• Reading passage:
————

No scurvy here
No scurvy here
No scurvy here
If life gives you lemons, make a scaleable operation.
Funnily enough life didn’t give us lemons. we made them
Alright I've been thinking. When life gives you lemons, don't make lemonade- make life take the lemons back. Get mad. I don't want your damn lemons, what am I supposed to do with these? Demand to see life's manager. Make life rue the day it thought it could give Cave Johnson lemons, do you know who I am? I'm the man who's going to burn your house down...with the lemons! I'm gonna get my engineers to invent a combustible lemon that burns your house down!
Ooh I like this guy!
He says what everyone's thinking!
CAN IT! When God gives you lemons you FIND A NEW GOD!
BEAR BLASTING! Similar to hump-catting.
Better safe than sorry.
It's good that this came along, since the Cave Johnson monologue just reads like a Karen nowadays.
When life gives you Karens, you just make karenade!
This is terrible business advice.

————

• Information shown:
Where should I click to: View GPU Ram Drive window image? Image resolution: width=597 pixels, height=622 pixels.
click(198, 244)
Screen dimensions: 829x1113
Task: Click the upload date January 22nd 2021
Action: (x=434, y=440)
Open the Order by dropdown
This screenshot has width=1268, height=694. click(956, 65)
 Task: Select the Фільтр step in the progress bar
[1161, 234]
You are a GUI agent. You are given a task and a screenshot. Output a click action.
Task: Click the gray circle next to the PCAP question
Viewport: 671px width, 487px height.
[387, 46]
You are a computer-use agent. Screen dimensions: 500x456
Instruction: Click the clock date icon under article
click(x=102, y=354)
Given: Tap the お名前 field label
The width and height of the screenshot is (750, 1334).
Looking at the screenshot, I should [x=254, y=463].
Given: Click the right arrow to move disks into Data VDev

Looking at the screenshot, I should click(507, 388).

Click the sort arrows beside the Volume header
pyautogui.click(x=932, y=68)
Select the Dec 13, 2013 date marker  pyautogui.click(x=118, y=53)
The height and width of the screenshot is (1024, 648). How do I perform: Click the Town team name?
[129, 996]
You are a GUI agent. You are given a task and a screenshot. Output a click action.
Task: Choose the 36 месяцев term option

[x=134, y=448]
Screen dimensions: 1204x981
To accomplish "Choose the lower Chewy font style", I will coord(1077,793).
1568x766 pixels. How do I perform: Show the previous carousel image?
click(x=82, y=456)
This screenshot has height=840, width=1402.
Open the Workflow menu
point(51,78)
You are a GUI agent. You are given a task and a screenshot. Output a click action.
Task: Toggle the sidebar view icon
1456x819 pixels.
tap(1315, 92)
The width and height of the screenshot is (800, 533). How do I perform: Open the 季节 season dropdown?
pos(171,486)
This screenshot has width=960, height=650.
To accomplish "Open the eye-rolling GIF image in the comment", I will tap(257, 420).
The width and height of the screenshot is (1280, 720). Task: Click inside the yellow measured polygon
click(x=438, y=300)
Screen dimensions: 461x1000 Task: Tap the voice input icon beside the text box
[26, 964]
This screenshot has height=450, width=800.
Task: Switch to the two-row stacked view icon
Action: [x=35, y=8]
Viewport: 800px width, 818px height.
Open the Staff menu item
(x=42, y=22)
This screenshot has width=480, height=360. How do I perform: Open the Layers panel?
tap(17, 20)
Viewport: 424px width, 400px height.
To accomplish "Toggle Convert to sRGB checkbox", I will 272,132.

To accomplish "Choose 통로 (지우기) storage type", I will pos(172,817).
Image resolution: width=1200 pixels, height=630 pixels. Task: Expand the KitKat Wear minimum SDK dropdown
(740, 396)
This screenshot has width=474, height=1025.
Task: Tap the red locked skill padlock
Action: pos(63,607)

————

• Work instructions:
1. In the lemons thread, rewrite the paragraph beginning "Alright I've been thinking." as a short bulleted list that keeps its main points.
2. According to the lemons thread, what should you do when God gives you lemons?
3. Continue the lemons thread with a few more short replies after its final line.

• Answers to the exercises:
1.
- When life gives you lemons, don't make lemonade; make life take them back.
- Get mad, refuse the lemons, and demand to see life's manager.
- Make life regret giving Cave Johnson lemons.
- Have engineers invent a combustible lemon that burns life's house down.

2. Find a new God.

3.
"Unless life is also giving you sugar, your lemonade is going to taste like shit."
... is he making lemon-shaped piss bombs from those piss jars which are then vacuumed away for safe storage & times of need?
There might have been a mixup & life keeps accidentally giving me those lemons.
Battles have literally been won on avoiding scurvy. Can’t remember which side but Spainish armada vs England naval battles. Had spies report back they were eating sauerkraut and thus didn’t get scurvy. Hard to fight a war while sick
When life gives you lemons, urine trouble.
this image speaks to me
Is that how it’s told now?
Is it all so old?
Is it made of lemon juice?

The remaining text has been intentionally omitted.